··· SUPPLIED ENTRIES ···

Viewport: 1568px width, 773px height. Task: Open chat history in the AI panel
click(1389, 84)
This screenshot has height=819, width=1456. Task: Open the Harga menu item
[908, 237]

···
··· SUPPLIED ENTRIES ···

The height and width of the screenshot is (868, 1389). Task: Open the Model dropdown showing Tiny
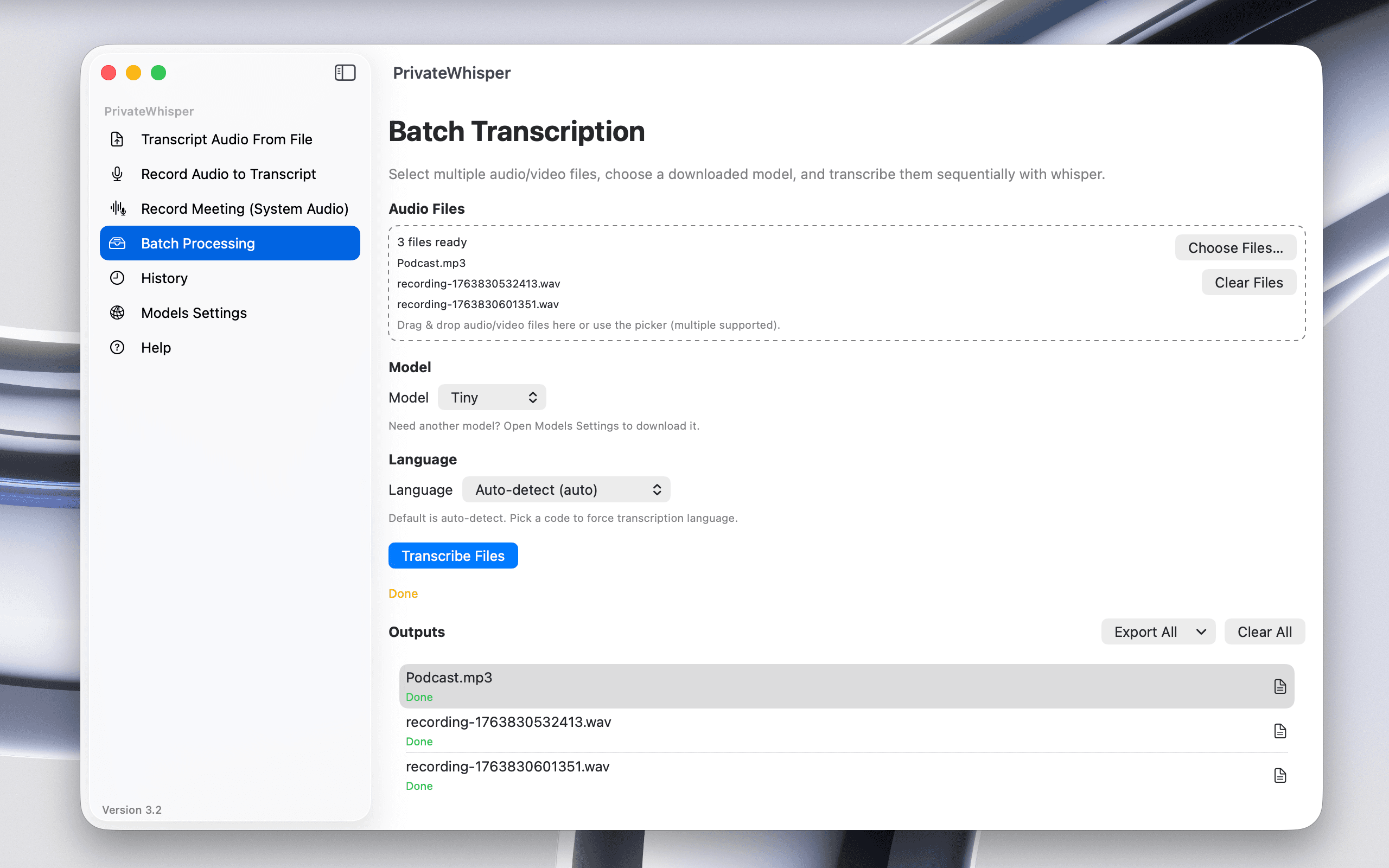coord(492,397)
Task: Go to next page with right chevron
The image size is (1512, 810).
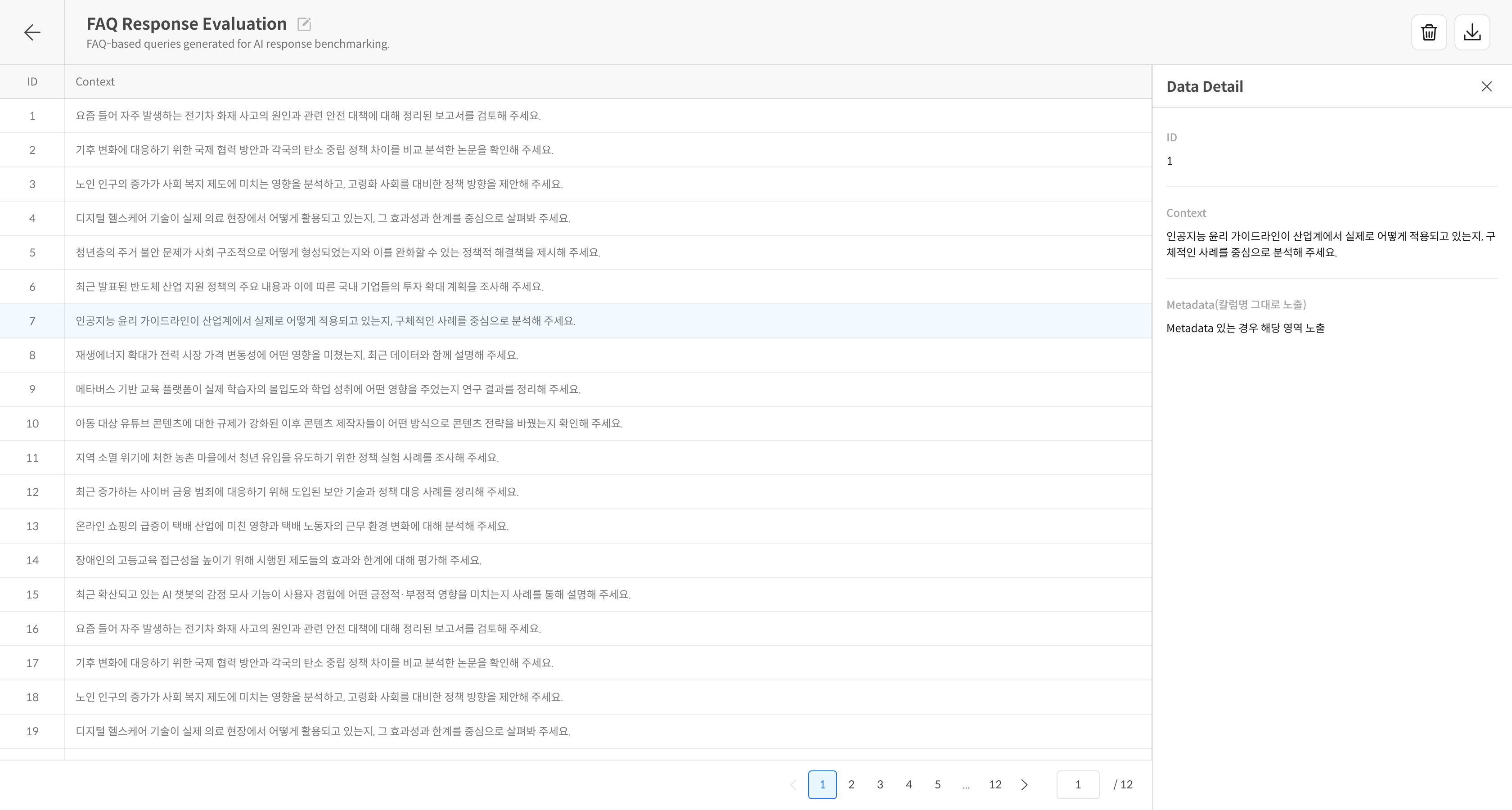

···
··· SUPPLIED ENTRIES ···

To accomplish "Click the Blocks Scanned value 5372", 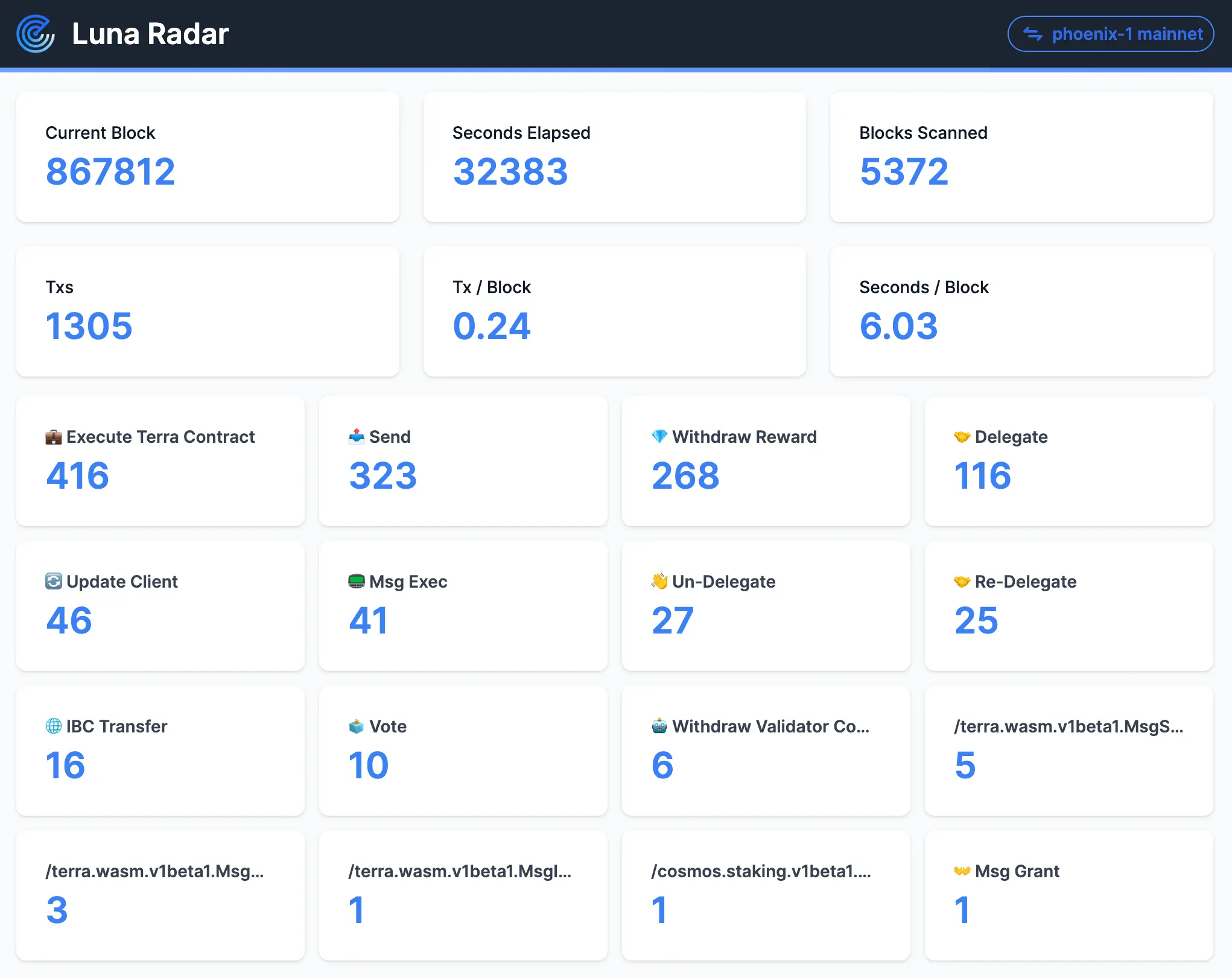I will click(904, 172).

···

REQUIRED WORK
Between and including the line above that contains "The height and" and the line that contains "The image size is (1512, 810).", restate every line word for word. Pictures stay out.

ANSWER
The height and width of the screenshot is (868, 1389). Task: Open the Model dropdown showing Tiny
coord(492,397)
Task: Go to next page with right chevron
The image size is (1512, 810).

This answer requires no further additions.